- Lou Dobbs on why the middle class needs to fight the politics of polarization.
- James Baker (R) and Lee Hamilton (D) chair a bi-partisan panel looking for alternatives to resolving the war in Iraq.
- John Danforth (R) on saving the Republican Party from right wing conservatives.
- Sam Harris (D) on saving the Democratic Party from head-in-the-sand liberals.
I'm afraid both major parties have already nominated candidates from the fringes. It may be too late to inject reason into the mid-term elections, but I'm hoping for a vast centrist conspiracy to take hold in 2008.
3 comments:
While chatting with a conservative friend recently I said that I had decided to become Middle-tarian, that both ends of the spectrum are nuts. His response "Moderate == no opinion" ;-)
I'm with you Dave.
Alas, I fear it is a pipe dream.
If a centrist movement is really to take hold, I believe the disenchanted (those who don't even bother to vote) need to be brought back in to the fold.

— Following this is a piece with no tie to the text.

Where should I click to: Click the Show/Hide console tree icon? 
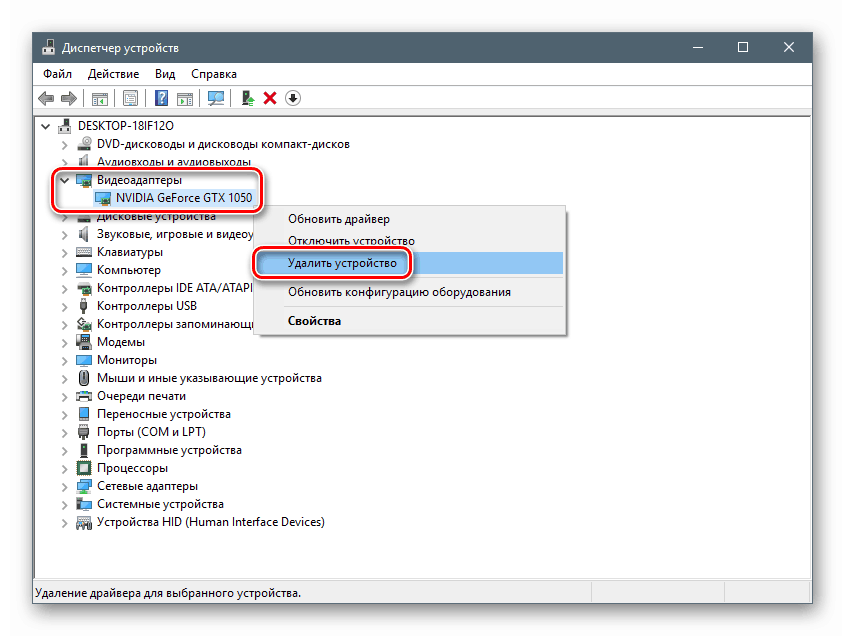(99, 98)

Yes. The major parties have decided they can win elections by "energizing their base" (translation: scaring people into voting against the other guy).
I guess I'm hoping for a mid-term election that is a miserable failure for both parties. Then maybe they'll start paying attention to the center. But what scenario would both parties judge to be a failure? If 5% of the electorate voted, the party with the most seats in Congress would still declare victory. Very sad.